A much better solution is to treat it with soothing ingredients such as the essential oils of tea tree (up to 5%) and lavender (up to 20%) as well as witch hazel distillate and white willow bark extract. These botanicals are antibacterial, anti-inflammatory and astringent (drying) but in a gentle manner. It is also important to exfoliate every second day with a natural scrub to clear dead skin cells and debris from the surface. A weekly clay mask will detox pores by drawing out pollutants. As hard as this might be to convince some teenagers, they must avoid heavy foundations that will further clog pores. A tinted moisturizer is a much better choice. Pimples should never be popped as it can lead to spreading and scarring. Absolutely no picking at the skin!

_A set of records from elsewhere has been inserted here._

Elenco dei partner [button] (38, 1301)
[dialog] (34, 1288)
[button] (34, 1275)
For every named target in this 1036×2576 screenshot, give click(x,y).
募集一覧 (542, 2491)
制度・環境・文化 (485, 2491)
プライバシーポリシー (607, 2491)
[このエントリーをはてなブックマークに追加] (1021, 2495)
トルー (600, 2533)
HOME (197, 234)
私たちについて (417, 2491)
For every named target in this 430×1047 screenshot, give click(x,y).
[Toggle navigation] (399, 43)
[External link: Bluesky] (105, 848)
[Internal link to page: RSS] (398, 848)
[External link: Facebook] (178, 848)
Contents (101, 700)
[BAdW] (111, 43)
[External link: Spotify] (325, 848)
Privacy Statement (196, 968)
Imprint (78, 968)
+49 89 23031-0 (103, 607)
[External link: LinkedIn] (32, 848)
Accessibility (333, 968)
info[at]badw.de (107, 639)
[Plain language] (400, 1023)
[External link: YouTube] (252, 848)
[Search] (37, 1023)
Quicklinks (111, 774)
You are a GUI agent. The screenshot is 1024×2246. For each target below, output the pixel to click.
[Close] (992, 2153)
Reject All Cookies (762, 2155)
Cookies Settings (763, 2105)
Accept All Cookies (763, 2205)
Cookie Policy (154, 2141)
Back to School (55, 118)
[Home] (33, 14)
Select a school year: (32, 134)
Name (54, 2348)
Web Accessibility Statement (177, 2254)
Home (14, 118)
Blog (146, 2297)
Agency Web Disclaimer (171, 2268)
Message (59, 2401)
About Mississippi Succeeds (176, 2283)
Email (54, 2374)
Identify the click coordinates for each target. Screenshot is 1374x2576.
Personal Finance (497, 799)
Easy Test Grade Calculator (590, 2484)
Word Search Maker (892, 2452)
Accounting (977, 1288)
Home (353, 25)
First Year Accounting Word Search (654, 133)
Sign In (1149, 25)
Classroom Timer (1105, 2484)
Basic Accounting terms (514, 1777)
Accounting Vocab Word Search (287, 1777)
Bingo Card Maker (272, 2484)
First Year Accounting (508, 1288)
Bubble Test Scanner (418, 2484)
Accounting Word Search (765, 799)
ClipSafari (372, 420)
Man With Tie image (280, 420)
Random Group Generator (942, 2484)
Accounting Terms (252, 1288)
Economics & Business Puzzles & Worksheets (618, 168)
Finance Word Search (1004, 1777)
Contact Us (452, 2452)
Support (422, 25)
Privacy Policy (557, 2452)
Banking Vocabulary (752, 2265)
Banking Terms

The root cause of acne is internal so a trip to the naturopath can prove to be very helpful in eliminating it from your teen’s life. Dr. Forristal takes a holistic approach, one that takes many things into consideration and says, “The teen years come with many shifts, not only in hormone levels, but nutrient intake, blood sugars and stress levels and these can have a big impact on the development of acne. Clear skin is a reflection of both how we care for our skin and the underlying terrain of our bodies. Simple adjustments in diet, supplements and lifestyle can have a big impact. As a naturopathic doctor, I am always working to leave my patients glowing from the inside out.”

Cold Sores

Cold sores are blister-like infections around the mouth caused by the herpes simplex virus, a contagion that never leaves the body once it enters. This virus lies dormant in the nervous system until a flare-up occurs, usually when the immune system is weakened from illness or stress. They can be difficult to treat and don’t go away on their own, at least not in a timely manner.

Essential oils such as bergamot, lemon balm, and tea tree can be used to target the virus but the most simple and accessible solution is fresh lemon. It sends the virus running with the active ingredient limonene. Lemon on its own will sting so add it to honey in a 1:6 ratio and you can help avoid future flare-ups by supporting the immune system with a healthy, relaxed lifestyle.

Skin conditions are usually a visual indicator of a deeper problem that refuses to be ignored, whether it’s an invading pathogen, an environmental irritant or avoidable food allergy. Treating the symptoms is not always the answer and is rarely a permanent solution, but finding a good, healthy treatment to ease the discomfort as you address the underlying cause is valuable. It can be a journey to find out what works for your child but a great place to start is with gentle, natural ingredients that are meant for your skin as well as the care of a holistic practitioner who will take many things into consideration when creating a treatment plan.